In his 22 years in Hollywood, Mekhi Phifer has achieved something even rarer than winning an Oscar. He’s a lyric in an Eminem song. Since he co-starred in 8 Mile, Eminem wrote, “It’s no movie, there’s no Mekhi Phifer,” in his song “Lose Yourself.” Now Mekhi Phifer is back on television in The CW’s Frequency, based on the 2000 movie.
Phifer plays Satch DeLeon, a cop who spans 20 years on the show. In 1996, he’s a detective on the force with Frank Sullivan (Riley Smith). In 2016, Satch is Frank’s daughter, Raimy Sullivan (Peyton List)’s lieutenant. He doesn’t know that Raimy can use a radio to talk to her father in the past and change history. We interviewed Phifer at a CW party before their presentation to the Television Critics Association. Frequency airs Wednesdays on The CW.
I know it’s no movie, there’s no Mekhi Phifer. It’s a TV show and there is Mekhi Phifer.
That’s right, you better believe it. Yeah, man. I’m happy to be here, having a great time. I’ve been doing this for 22 years. It’s nice to always have been able to remain consistent. I’m very thankful for that and to work on shows that I can be proud of, and films. This is definitely one of them.
I quoted the Eminem song at you. Do people say that a lot?
I hear it all the time, all the time.
As far as you’re concerned, are you doing a police drama because your character isn’t involved in the time travel?
No, but I’m affected by the time travel. The time travel is not so much like getting in a time machine and traveling as it is them communicating. So I’m very much affected by them talking to each other, but I just don’t know it yet. As of right now, I’m still in the dark that they’re talking to each other in the past and present.
In the pilot they establish that the Nightingale Killer lived because they changed the past, so how does the Nightingale Killer case proceed?
Well, your guess is as good as mine. They just gave us episode four and it’s still ongoing so that’s the serial aspect of our show. We’ll just have to see where it goes but I know I love reading the scripts because the writers really keep us on our toes.
Are there also new cases every week?
Yeah, new cases, there’s other things that we deal with. I know Raimy and I deal with some stuff and I know that myself and Riley deal with some other stuff as well. So it’s not just the Nightingale. There’s other things but the Nightingale is sort of our subplot throughout.

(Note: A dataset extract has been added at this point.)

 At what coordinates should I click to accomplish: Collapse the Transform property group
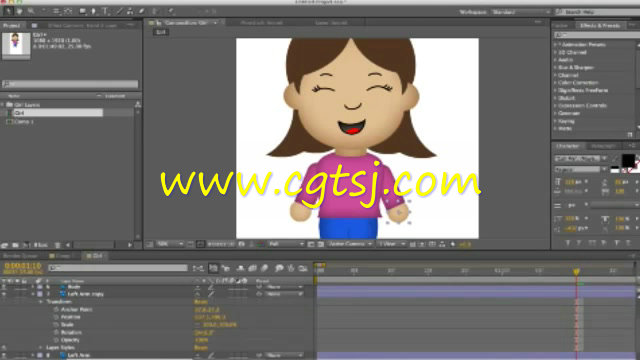coord(41,302)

What are some other cases you have in the first four episodes?
In the first two, I can’t give too many spoilers, but the first couple are really just establishing the characters, establishing what’s going on and establishing how to save her mom from the Nightingale. As it goes on, other things start to happen.
Is it always a murder or are there different sorts of crimes?
It’s hard for me to say. Like I said, we’re only on episode three so as things come up, that’s probably a better question for the writers and their show bible.
Do you know Satch’s history on the force, how he became an officer and rose up to lieutenant?
Yes, and that’s going to be explored as well. We haven’t gotten there yet but the guy’s been on the force for 20 years. There’s probably going to be some secrets and some kind of shady dealings or something that’s happened in the past that could blemish his illustrious career.
How does it feel to see your older self in the present day?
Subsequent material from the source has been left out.